Bug 66150

Summary: [PATCH] SECURITY UPDATE ports/www/phpbb for IP spoofing vulnerablity
Product: Ports & Packages Reporter: Jason Li <delphij>
Component: Individual Port(s)Assignee: freebsd-ports-bugs (Nobody) <ports-bugs>
Status: Closed FIXED    
Severity: Affects Only Me CC: liukang
Priority: Normal    
Version: Latest   
Hardware: Any   
OS: Any   
Attachments:
Description Flags
patch-phpbb none

Description Jason Li 2004-05-01 18:20:17 UTC 
	There is an IP spoofing vulnerablity exists in phpBB (up to and
including the latest 2.0.8a) as described here:

	http://www.vuxml.org/freebsd/cfe17ca6-6858-4805-ba1d-a60a61ec9b4d.html

	The attached patch pulled fixes obtained from phpBB's CVS repository.

	This is a good candidate for upcoming 4.10-RELEASE's ports collection.
If it is considered to be appropriate, please slip the tag as well.

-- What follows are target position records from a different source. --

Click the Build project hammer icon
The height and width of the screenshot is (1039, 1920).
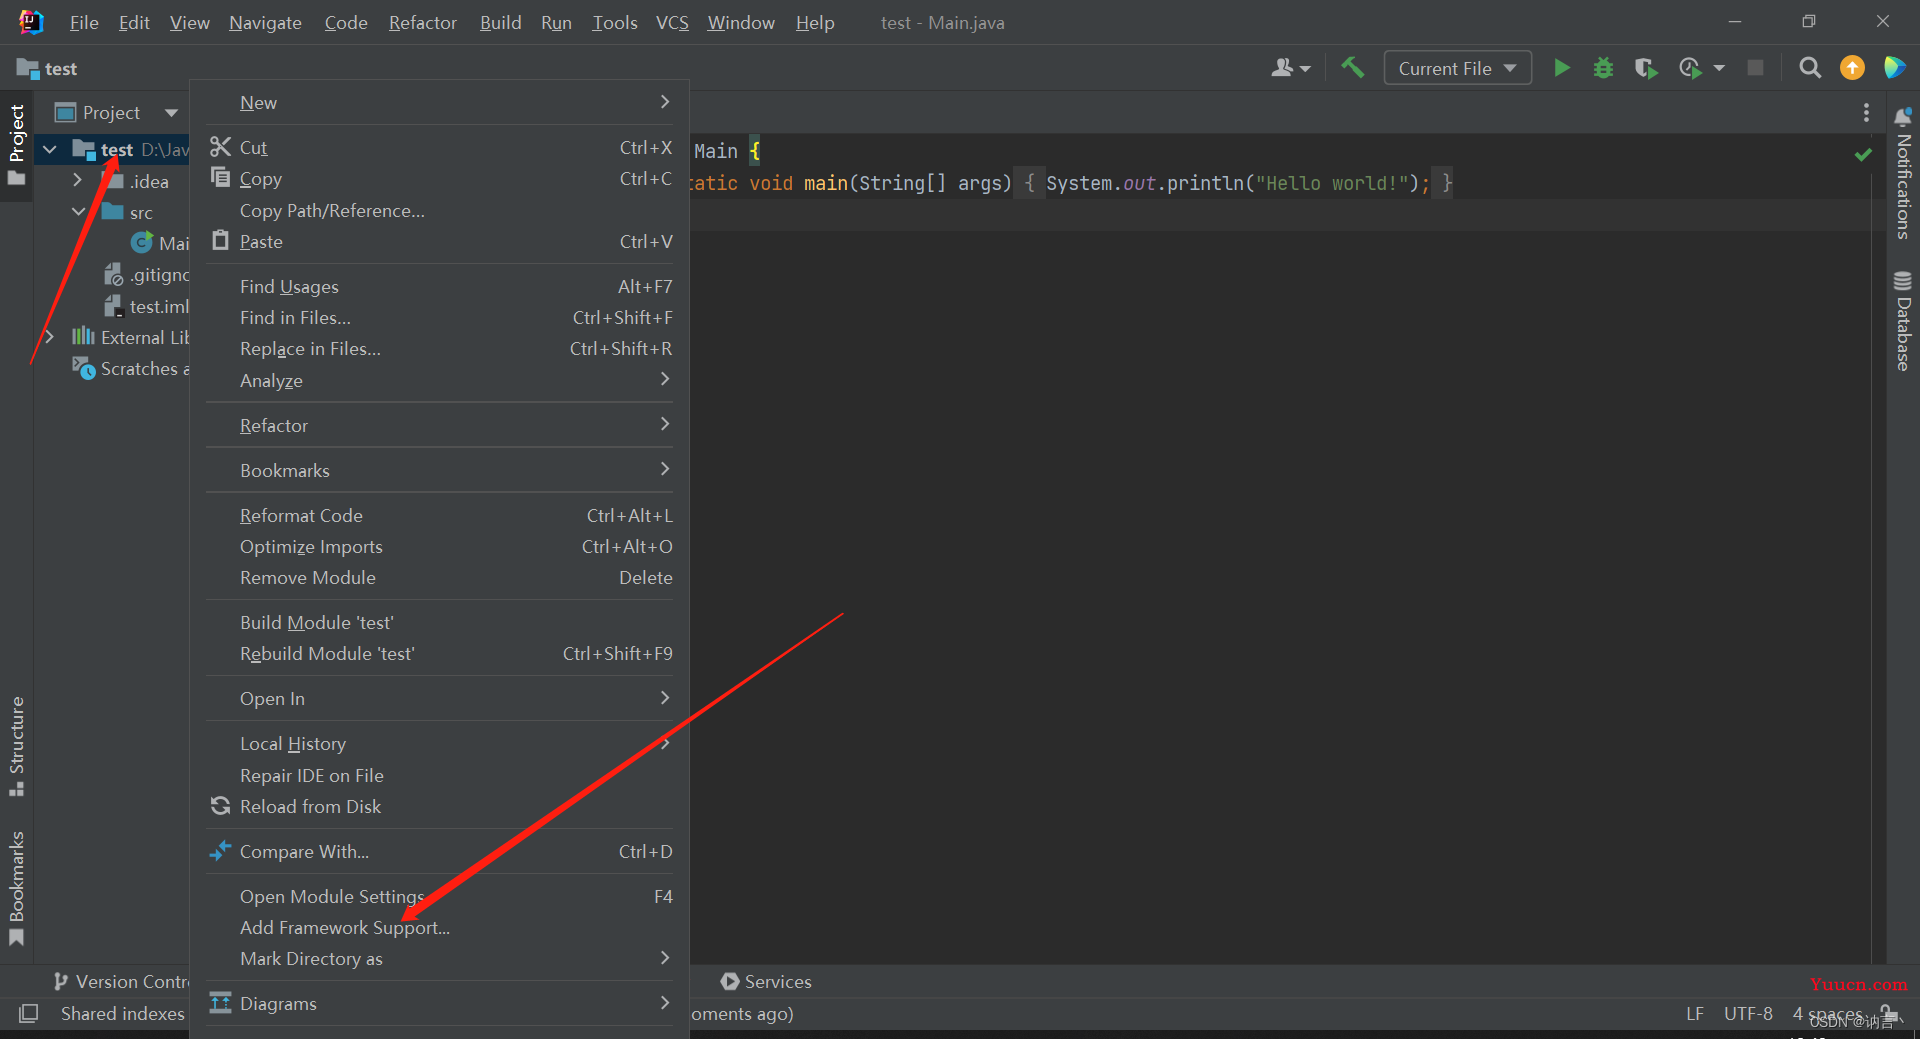point(1353,68)
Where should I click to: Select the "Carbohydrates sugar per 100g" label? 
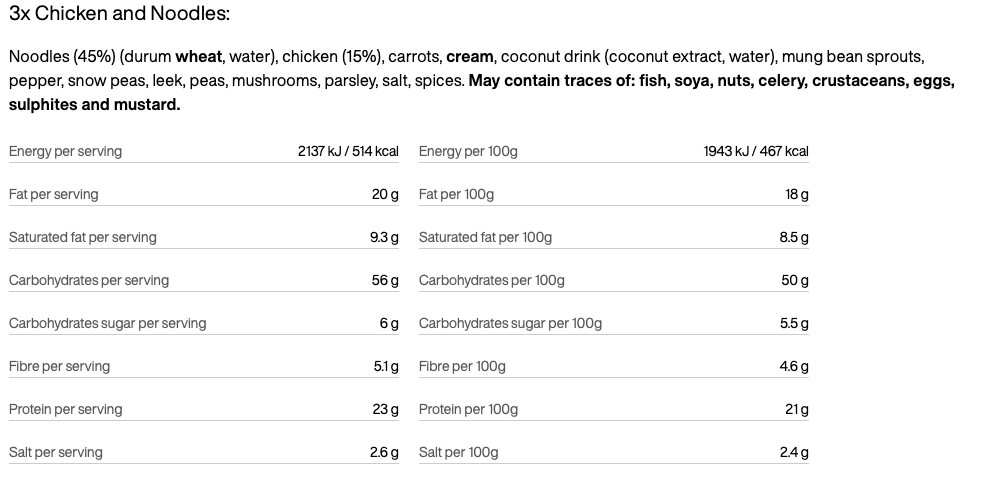click(x=510, y=324)
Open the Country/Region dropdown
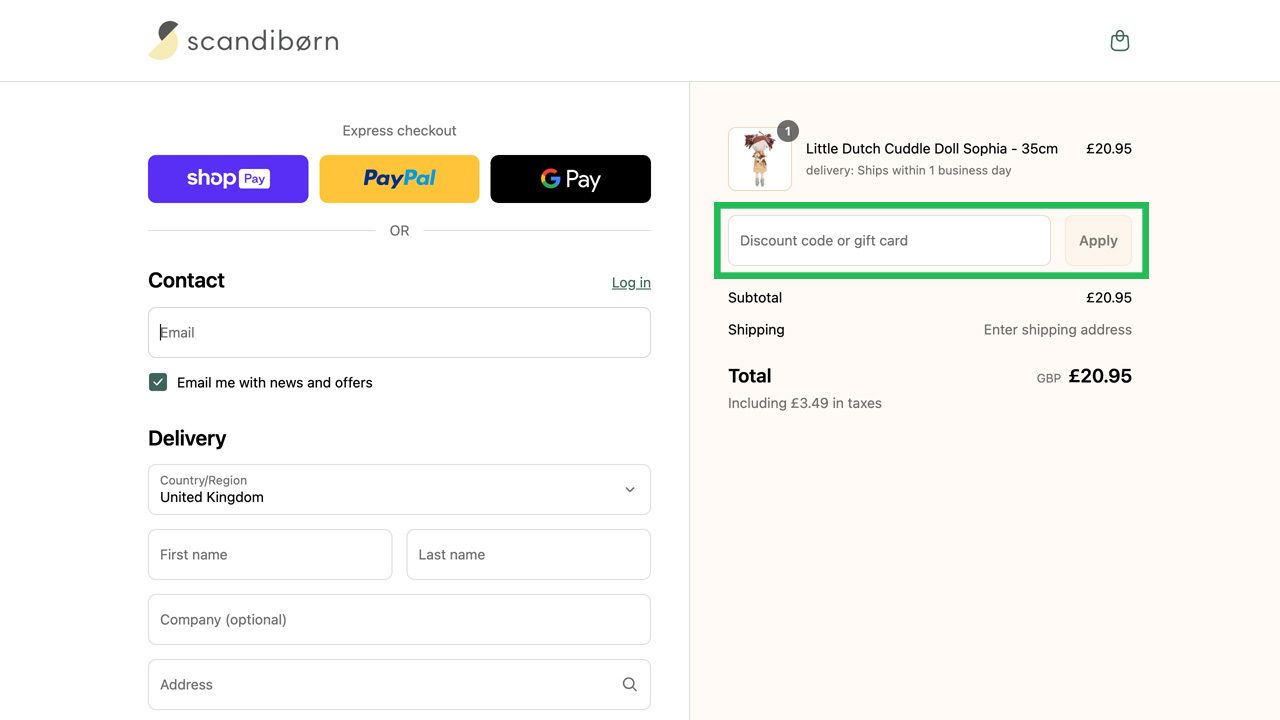 [399, 489]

Fix: Apply the attached patch against the ports tree:
Comment 1 Jason Li 2004-05-01 18:57:16 UTC 
Also, I hope the attached patch, which mitigates session table exhaustion
which could be used in a DDoS attack after the above patch to get its
way into phpbb/files so it will be automatically patched.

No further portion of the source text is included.